==== INPUT DATA

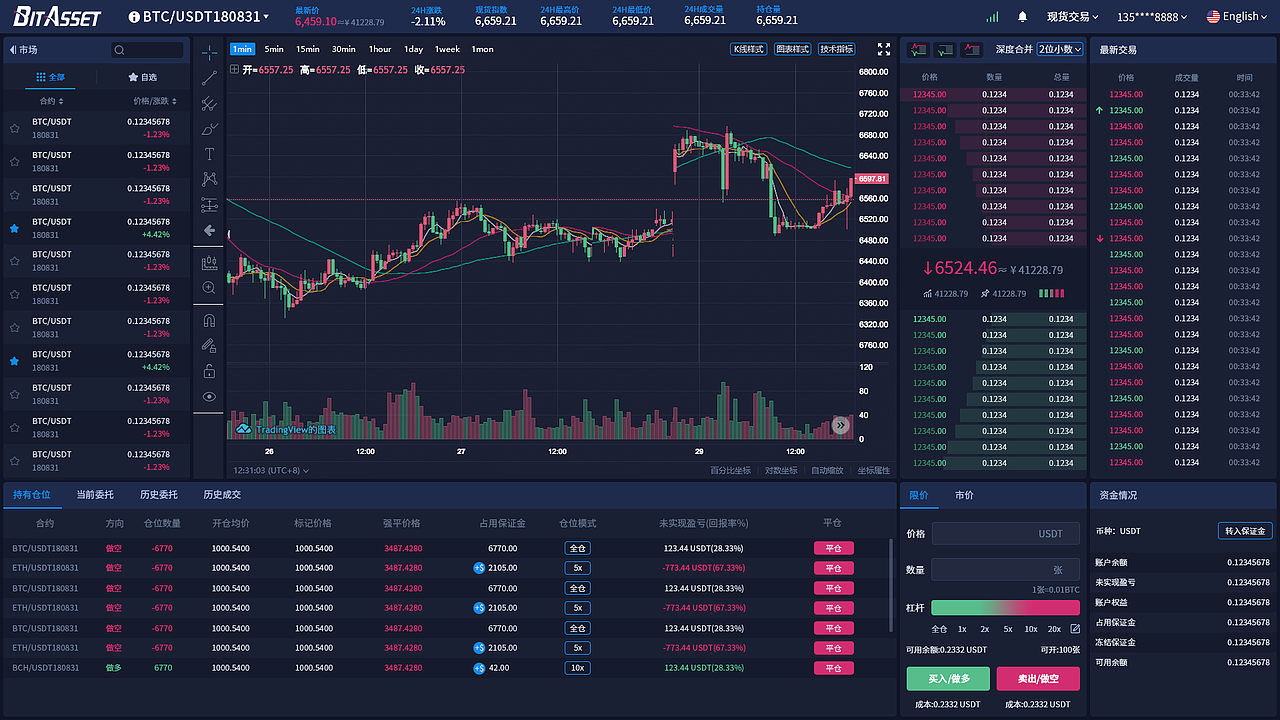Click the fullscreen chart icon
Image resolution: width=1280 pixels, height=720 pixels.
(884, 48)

========
==== INPUT DATA

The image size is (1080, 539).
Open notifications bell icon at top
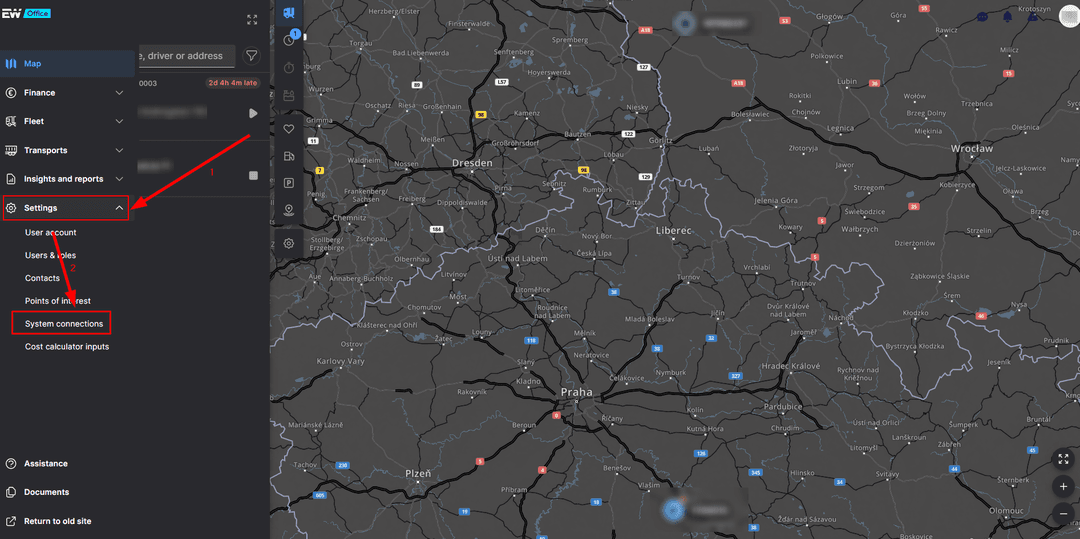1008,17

========
==== INPUT DATA

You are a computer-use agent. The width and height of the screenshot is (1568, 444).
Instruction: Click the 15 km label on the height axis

========

EXERCISE AIM: Look above for the line with "You are a computer-use" and the line with "Instruction: Click the", and reproduce exactly those two lines plus every line between, nothing more.

EXPECTED ANSWER:
You are a computer-use agent. The width and height of the screenshot is (1568, 444).
Instruction: Click the 15 km label on the height axis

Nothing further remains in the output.